> TASK DIRECTIONS: Go through the data and report how many lines include the word "tool", giving only the number.

#### STUDY MATERIAL ####

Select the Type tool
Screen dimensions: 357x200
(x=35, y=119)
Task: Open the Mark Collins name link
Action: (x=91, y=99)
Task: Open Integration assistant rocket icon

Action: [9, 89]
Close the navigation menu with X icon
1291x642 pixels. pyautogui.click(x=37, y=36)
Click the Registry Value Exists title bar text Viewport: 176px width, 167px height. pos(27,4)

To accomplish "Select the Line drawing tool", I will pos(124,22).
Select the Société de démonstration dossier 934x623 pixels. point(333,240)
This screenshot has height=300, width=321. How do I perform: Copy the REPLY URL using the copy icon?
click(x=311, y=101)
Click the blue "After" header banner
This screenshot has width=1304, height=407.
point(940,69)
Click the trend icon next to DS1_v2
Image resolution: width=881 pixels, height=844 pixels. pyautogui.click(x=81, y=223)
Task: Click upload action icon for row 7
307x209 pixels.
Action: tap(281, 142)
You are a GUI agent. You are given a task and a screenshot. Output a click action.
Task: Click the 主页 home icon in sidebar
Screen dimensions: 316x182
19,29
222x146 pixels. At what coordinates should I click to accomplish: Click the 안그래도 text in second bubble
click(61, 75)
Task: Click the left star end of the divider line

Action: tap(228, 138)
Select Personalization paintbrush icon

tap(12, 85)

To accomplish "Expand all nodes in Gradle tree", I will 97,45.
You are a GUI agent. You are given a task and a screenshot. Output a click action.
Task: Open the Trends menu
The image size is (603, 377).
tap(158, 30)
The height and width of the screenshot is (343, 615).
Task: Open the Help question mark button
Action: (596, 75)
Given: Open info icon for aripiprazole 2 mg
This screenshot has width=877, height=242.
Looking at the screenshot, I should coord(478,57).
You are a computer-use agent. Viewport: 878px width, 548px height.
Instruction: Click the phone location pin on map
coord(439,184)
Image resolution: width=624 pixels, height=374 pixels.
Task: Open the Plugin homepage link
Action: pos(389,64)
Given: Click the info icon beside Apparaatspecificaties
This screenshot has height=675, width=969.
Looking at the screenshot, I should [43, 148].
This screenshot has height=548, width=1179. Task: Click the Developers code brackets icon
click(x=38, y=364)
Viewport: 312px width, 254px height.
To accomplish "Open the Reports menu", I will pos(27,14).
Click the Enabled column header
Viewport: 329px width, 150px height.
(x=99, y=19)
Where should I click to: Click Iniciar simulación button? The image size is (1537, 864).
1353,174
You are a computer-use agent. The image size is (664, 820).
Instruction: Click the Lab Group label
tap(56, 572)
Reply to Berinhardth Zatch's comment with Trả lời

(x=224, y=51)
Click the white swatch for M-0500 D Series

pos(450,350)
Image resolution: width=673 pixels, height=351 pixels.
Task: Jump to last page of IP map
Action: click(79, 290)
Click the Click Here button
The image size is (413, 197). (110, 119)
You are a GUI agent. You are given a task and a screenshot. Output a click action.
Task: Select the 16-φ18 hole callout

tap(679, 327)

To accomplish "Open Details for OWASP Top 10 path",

####

> RESULT OF THE EXERCISE: 2